Vein Popping
I don't admit to being a pessimist. Basically it's because I don't believe I am one.
Some people think it's a way of acting so that you're always prepared for shit to happen. It hinders you from setting high goals because you know that you may get your hopes up. I guess to a certain point, it makes you able to face reality ( the harsh, non rose-tinted version, anyway).
I think that's a whole lotta bullshit.
Sure a whole lot of things can go wrong (and have) in my life, but I remain optimistic. It's not about thinking that everything is peachy keen and perfect. It's more of knowing that everything will be alright. NOT perfect, but just fine.
It keeps me motivated. I set many goals for myself and I remain optimistic about it because that's the only way I will strive and make an effort to get myself there. The hope that I may actually reach these goals gets me going.
Hope gets us all going. It's the one thing that's actually making us bother waking up every morning.
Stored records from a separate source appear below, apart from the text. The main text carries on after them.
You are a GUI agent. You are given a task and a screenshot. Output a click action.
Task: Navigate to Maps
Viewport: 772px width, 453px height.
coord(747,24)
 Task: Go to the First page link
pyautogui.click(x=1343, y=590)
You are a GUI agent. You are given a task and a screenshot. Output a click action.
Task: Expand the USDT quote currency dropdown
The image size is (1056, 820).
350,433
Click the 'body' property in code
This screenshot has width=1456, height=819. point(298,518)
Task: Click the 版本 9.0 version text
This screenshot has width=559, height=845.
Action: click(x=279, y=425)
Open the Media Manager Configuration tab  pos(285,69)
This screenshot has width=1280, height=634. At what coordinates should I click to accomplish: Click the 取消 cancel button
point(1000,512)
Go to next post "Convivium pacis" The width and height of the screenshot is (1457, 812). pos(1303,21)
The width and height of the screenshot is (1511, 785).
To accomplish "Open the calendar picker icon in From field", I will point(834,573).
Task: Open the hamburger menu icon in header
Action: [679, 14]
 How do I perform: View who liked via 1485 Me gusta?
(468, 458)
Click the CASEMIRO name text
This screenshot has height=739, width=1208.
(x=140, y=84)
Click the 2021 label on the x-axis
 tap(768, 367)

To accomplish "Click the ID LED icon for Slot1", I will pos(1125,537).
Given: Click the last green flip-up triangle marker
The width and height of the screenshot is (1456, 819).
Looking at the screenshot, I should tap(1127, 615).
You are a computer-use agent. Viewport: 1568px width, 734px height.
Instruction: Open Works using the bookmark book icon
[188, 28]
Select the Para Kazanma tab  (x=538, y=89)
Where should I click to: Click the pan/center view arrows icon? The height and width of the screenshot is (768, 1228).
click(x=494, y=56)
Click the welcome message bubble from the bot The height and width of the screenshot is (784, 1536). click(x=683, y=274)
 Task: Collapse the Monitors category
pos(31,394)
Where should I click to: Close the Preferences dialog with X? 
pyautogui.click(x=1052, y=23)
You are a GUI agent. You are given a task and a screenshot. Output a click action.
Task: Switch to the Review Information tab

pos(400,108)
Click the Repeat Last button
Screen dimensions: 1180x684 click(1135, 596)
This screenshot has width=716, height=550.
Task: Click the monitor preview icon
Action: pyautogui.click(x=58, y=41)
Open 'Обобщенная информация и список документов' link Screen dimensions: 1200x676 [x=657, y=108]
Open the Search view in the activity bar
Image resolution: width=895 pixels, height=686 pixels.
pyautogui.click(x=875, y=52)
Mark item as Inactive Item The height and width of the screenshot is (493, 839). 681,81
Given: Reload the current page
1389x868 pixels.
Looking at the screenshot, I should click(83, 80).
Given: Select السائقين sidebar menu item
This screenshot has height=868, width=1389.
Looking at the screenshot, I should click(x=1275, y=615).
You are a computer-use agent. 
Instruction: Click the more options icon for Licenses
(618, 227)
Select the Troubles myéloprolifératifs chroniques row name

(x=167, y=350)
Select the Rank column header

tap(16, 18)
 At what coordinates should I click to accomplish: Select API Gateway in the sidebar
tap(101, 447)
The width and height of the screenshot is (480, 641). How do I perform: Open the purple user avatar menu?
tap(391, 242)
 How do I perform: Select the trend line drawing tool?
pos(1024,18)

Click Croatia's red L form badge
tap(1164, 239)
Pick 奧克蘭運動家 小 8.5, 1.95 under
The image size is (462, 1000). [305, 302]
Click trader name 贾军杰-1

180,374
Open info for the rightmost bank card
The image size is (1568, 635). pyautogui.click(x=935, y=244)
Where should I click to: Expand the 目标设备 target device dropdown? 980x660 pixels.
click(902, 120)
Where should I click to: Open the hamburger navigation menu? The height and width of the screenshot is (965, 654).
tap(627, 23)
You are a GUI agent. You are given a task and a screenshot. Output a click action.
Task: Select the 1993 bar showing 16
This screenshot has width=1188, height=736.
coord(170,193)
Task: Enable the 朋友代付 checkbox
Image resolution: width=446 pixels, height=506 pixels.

Don't give me that bullshit about knowing my limits. Don't tell me that there are just some things that I can't get. Don't laugh at me and tell me that I'm trying too hard.
Unlike you, at least I AM trying. Unlike you, I'm not weak.
Ladies and gentlemen, stop thinking that your life has ended just because of the smallest things. (This girl I heard on the radio was whining about how she fought with her boyfriend and wanted the DJ to play a special song. She sounded at least 13! What the hell?).
You think life sucks? Then stop bitching and actually do something about it.
P.s. Mr Brightside has started being played on Hitz. fm. *Sigh* Another one of my faves is all whored up now.